» Exercise goal
Write out the listing word for word, everything from the line containing "Click the horizontally" down to the line containing "coord(545,79)", with both of those lines included. Leave the pictures out of your answer.

___ Record extracts

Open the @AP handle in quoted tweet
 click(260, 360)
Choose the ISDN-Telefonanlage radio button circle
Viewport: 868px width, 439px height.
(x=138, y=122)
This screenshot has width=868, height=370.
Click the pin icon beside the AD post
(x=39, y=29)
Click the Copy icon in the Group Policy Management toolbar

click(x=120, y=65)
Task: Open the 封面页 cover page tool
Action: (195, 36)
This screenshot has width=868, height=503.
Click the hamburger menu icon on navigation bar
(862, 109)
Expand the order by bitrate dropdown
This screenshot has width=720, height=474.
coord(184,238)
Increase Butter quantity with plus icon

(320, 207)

______
___ Record extracts

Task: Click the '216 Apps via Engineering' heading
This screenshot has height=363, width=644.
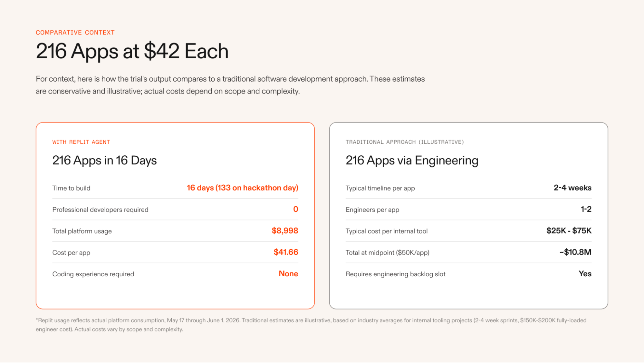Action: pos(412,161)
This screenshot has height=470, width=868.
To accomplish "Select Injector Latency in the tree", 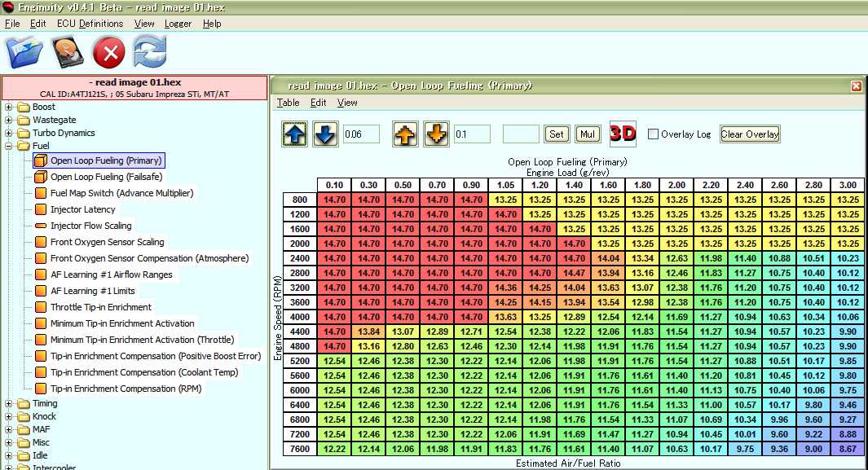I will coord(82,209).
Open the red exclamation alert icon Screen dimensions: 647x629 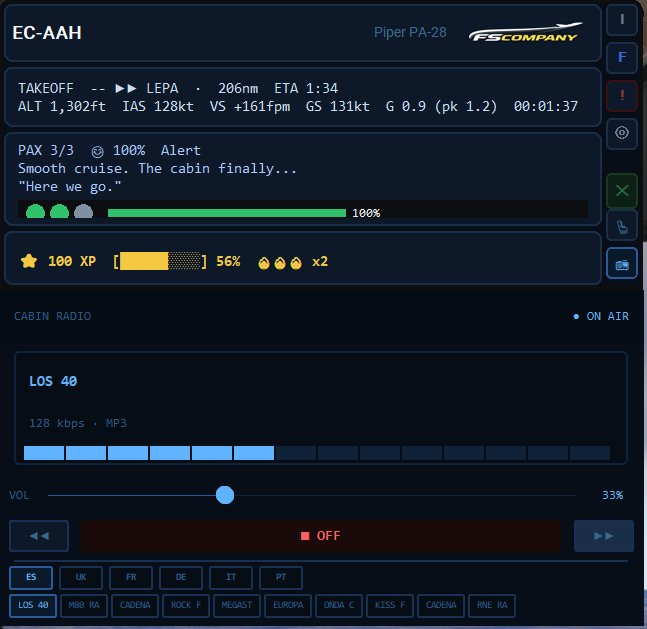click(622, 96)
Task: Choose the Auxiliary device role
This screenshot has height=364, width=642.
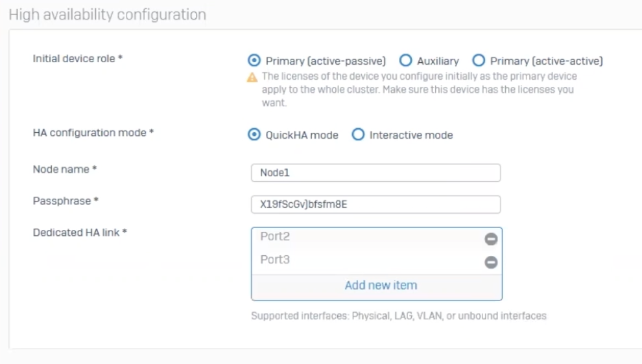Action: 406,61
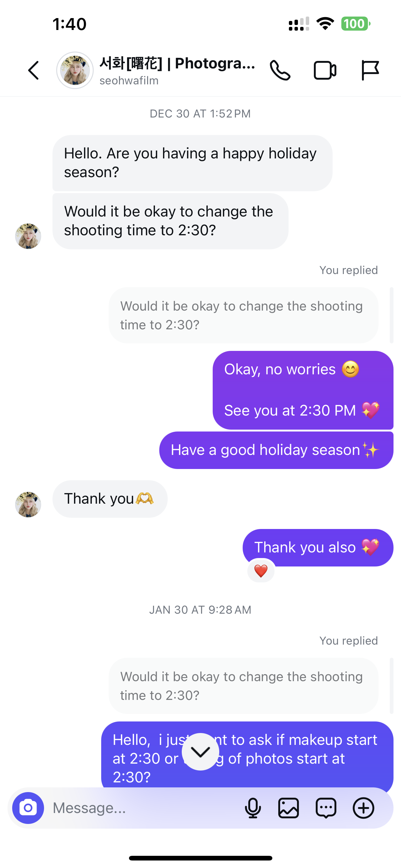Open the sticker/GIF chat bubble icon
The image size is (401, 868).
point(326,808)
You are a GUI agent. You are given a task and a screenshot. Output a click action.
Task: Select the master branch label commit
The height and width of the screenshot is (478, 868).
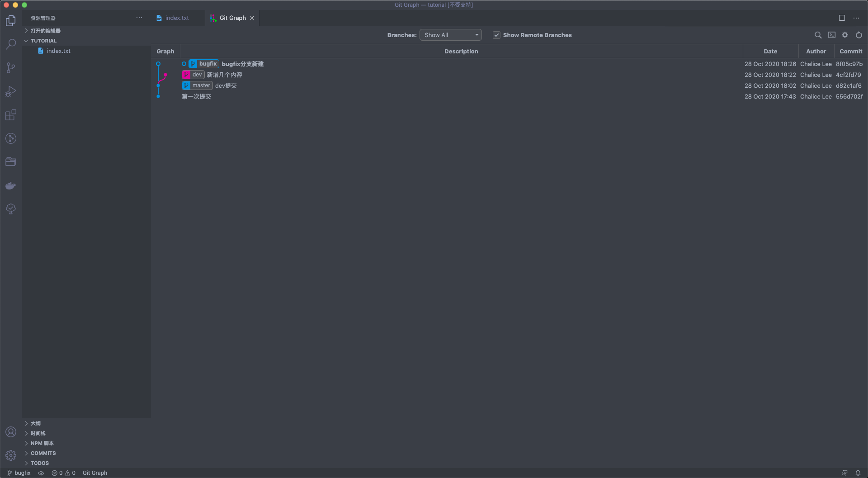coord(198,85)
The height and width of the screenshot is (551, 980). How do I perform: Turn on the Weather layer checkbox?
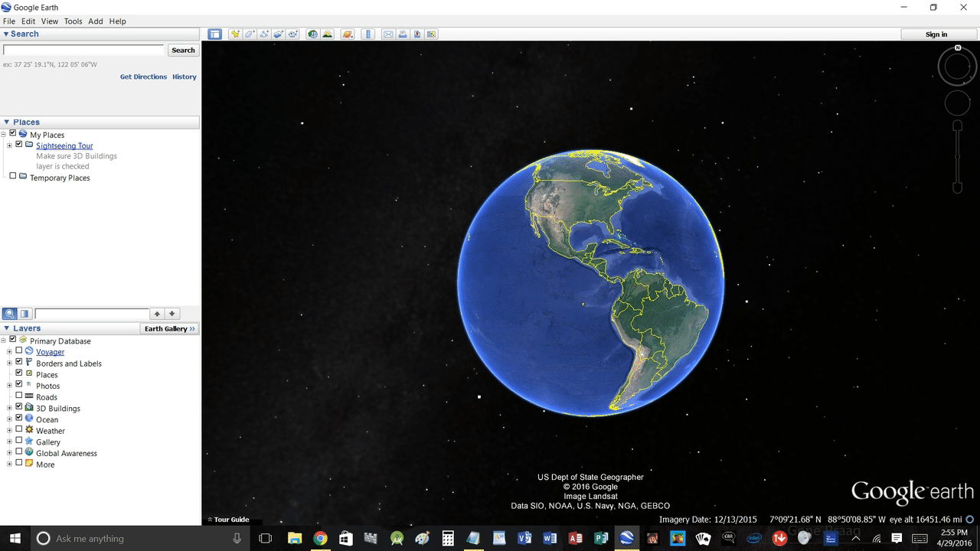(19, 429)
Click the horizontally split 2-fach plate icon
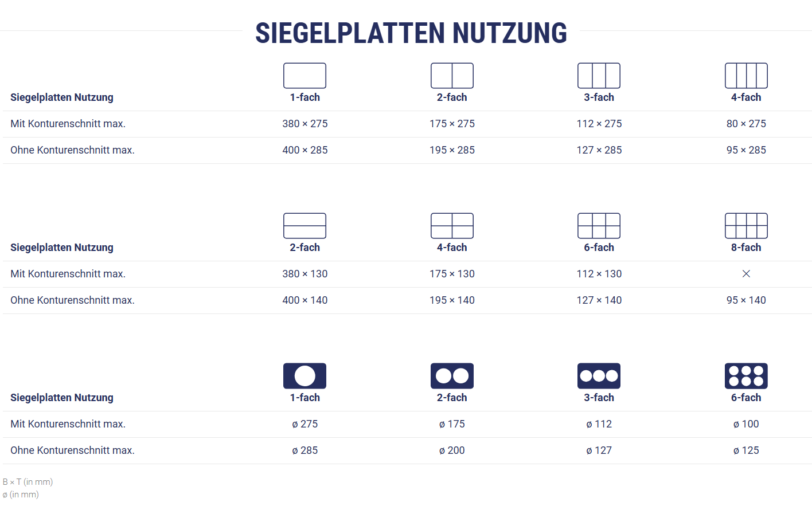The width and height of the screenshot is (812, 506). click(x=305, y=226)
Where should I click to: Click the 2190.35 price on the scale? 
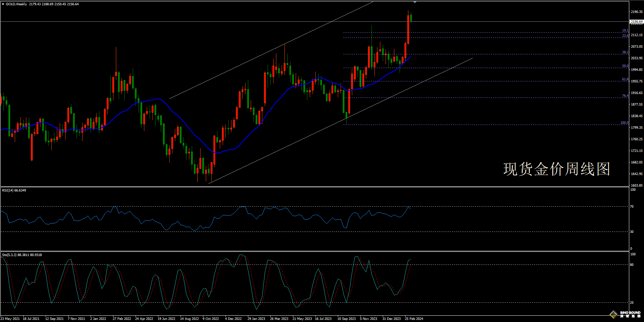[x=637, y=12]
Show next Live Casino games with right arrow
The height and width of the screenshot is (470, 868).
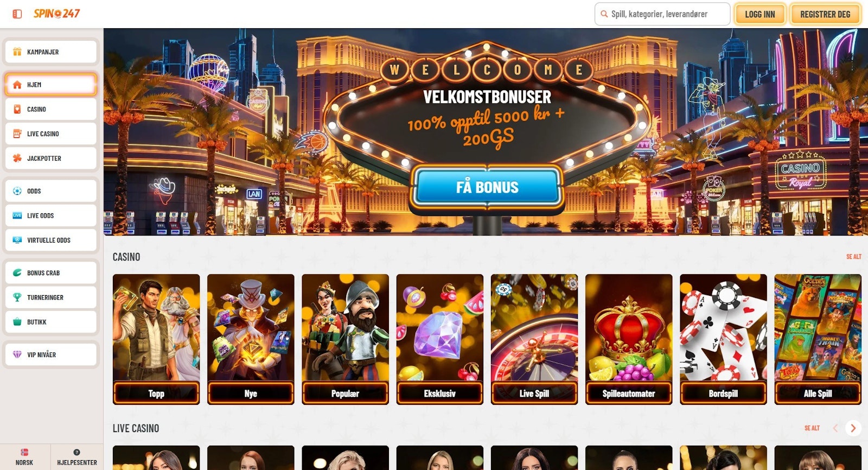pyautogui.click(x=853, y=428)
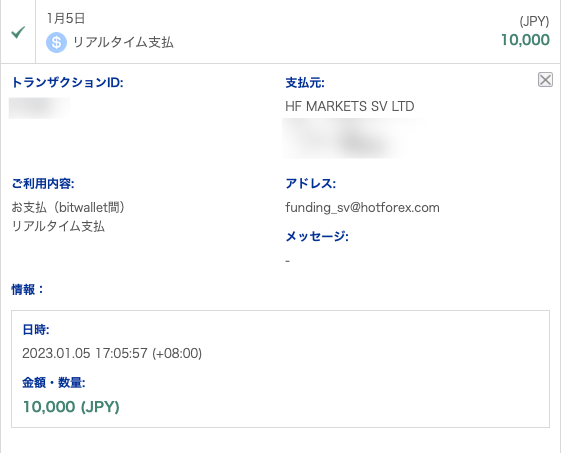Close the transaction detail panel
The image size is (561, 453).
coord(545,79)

______

» Full output
Click the horizontally split 2-fach plate icon
The width and height of the screenshot is (812, 506). click(x=305, y=226)
Where should I click to: Click the 2190.35 price on the scale? 
[x=637, y=12]
Show next Live Casino games with right arrow
The height and width of the screenshot is (470, 868).
pyautogui.click(x=853, y=428)
Close the transaction detail panel
The image size is (561, 453).
coord(545,79)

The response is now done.